• _Work to be completed_:
Each line of the data below containing "agent" needs to be listed.

• _Record set_:
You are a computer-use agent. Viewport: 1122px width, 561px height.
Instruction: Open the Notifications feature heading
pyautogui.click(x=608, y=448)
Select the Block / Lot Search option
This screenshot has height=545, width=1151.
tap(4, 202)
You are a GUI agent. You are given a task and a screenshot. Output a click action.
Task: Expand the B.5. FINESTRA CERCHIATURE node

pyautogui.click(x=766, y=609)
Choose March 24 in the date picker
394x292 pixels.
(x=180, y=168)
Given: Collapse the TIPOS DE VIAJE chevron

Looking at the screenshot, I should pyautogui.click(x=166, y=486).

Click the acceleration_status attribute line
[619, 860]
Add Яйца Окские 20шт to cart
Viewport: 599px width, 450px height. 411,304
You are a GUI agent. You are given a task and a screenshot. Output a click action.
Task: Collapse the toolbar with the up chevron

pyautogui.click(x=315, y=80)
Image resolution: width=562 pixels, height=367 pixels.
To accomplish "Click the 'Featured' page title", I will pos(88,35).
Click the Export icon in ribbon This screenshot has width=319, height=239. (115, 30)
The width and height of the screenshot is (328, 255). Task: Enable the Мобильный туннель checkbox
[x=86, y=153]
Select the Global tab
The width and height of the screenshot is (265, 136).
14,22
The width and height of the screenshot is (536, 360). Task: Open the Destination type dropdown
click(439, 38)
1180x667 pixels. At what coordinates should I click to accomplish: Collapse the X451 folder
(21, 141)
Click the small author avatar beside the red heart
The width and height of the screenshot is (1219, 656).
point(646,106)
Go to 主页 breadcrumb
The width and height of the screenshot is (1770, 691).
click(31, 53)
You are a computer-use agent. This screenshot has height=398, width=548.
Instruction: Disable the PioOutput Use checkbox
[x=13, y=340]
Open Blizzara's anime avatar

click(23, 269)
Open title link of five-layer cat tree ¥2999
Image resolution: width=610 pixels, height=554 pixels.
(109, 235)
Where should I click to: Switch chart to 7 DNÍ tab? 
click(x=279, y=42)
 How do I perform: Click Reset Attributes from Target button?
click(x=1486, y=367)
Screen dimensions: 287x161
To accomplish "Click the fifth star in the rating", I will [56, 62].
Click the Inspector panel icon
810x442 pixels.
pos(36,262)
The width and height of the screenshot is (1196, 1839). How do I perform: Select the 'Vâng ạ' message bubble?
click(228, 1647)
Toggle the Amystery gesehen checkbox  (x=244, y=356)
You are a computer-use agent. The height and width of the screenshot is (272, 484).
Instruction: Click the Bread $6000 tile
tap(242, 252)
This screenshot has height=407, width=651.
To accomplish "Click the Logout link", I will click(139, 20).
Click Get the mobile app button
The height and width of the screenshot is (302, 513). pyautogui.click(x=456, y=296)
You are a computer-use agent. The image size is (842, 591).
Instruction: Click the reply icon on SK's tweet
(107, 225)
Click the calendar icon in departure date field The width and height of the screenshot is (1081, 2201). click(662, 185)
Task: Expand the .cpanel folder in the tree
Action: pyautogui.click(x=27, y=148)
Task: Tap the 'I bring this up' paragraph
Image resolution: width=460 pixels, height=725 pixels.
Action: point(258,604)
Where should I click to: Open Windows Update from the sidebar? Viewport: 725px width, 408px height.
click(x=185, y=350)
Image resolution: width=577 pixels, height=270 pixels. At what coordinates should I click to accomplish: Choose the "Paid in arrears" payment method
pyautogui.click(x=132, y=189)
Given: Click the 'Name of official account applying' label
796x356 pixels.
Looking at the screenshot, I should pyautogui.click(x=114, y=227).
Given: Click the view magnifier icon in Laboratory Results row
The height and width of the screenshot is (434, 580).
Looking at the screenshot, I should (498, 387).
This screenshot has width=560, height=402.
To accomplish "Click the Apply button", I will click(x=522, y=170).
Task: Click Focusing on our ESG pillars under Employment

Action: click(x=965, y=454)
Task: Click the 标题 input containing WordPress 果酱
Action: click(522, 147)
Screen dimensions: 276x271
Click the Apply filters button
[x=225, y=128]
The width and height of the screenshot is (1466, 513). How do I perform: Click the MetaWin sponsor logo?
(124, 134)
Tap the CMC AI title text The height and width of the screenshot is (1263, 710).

• _Response area_:
You are a computer-use agent. Viewport: 1122px width, 561px height.
You are a GUI agent. You are given a task and a screenshot. Output a click action.
You are a GUI agent. You are given a task and a screenshot. Output a click action.
You are a computer-use agent. This screenshot has height=398, width=548.
You are a computer-use agent. The height and width of the screenshot is (272, 484).
You are a computer-use agent. The image size is (842, 591).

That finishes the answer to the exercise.